Agrandissement : Illustration 1
Des décennies plus tard, les horaires mis en place sur la ligne en 1986 sont seulement régionaux et confinent la ligne à un intérêt purement local ; l’année précédente, la mise en cadencement de la liaison Turin – Milan assure la desserte de Santhià mais, en confortant une logique d’axe plutôt qu’une logique de réseau, conduit paradoxalement à négliger les correspondances dans cette gare et à supprimer les liaisons directes entre Turin, Arona et Domodossola. Les services de marchandises une fois supprimés, la desserte devient dramatiquement faible, avec huit liaisons d’aller-retour par jour et des trous de dessertes très importants (jusqu’à trois heures sans aucun train au départ, aux deux extrémités de la ligne, en matinée). Le trafic de 880 voyageurs par jour, correspondant à une moyenne de cinquante voyageurs par train restant cependant honorable. Le samedi, dimanche et jours de fêtes, la desserte se bornait à six trains et le trafic à 250 voyageurs par jour.
En 2012, dans le cadre d’un plan d’économies, la région Piémont décide de la fermeture (dite officiellement « suspension ») au trafic de voyageurs de quinze lignes régionales, dont la « Santhià – Arona ». Sur la ligne en question, le remplacement par un service d’autobus conduit certes à un léger relèvement de la fréquence (dix-neuf liaisons au lieu de seize) mais provoque une dégradation sensible du temps de parcours, qui passe à 1 h 40, contre au plus 1 h 04 avant la fermeture.
L’AFITS se bat pour la réouverture, qui est toujours envisagée. Longue de 65 kilomètres, à voie unique et non électrifiée, la ligne parcourt le Piémont des Alpes, les villes d’extrémité sont peuplées de 8 000 habitants et de 13 600 habitants, la plus importante étape intermédiaire étant Borgomanero, peuplée de 21 224 habitants. Santhià constitue un point d’arrêt de la liaison dite « Regionale Veloce » (ou TER de longue distance) entre Milan et Turin, la ligne offre des points de correspondances avec des lignes qui relient la ville de Novare aux massifs alpins, enfin et surtout, Arona est située sur l’itinéraire entre Milan et la Suisse. Au départ de Turin, elle offre le chemin le plus court pour rallier le Lac Majeur.
Agrandissement : Illustration 2
L’agence de mobilité du Piémont envisage la réouverture avec une trame horaire de vingt trains par jour, soit une amélioration légère par rapport à la situation d’avant 2012, en prévoyant un prolongement du parcours du train vers Domodossola, près de la frontière suisse, ce qui permettrait de desservir les bords du Lac majeur, notamment la station balnéaire de Stresa.

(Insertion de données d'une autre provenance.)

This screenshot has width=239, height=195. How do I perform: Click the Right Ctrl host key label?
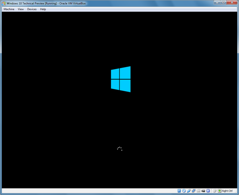click(x=227, y=191)
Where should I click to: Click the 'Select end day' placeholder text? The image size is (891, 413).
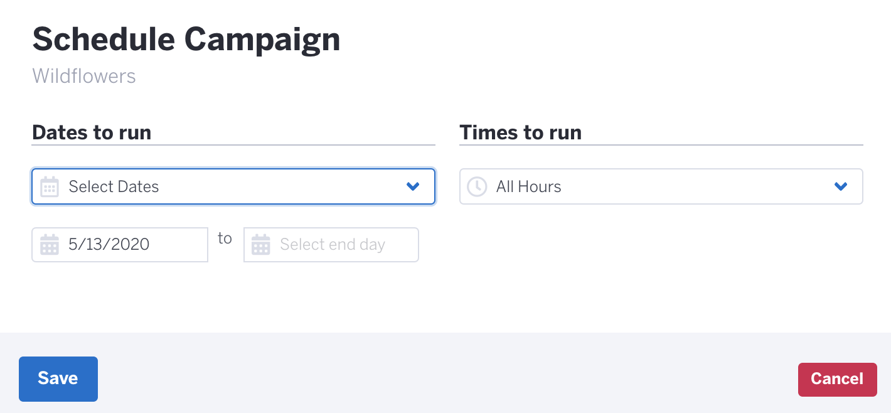[333, 245]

De rencontres entre divers élus (notamment le Maire d’Arona) et les dirigeants de RFI, il ressort que le programme d’intervention prévoit l’allongement à 750 mètres de quais de gare, par ailleurs toutes dotées d’installations de croisement, la mise au gabarit dit « PC 80 », qui permet d’accueillir des conteneurs plus grands, l’électrification et la suppression du plus grand nombre possible de passages à niveaux, dans l’objectif de faire circuler des trains de marchandises lourds de grande capacité.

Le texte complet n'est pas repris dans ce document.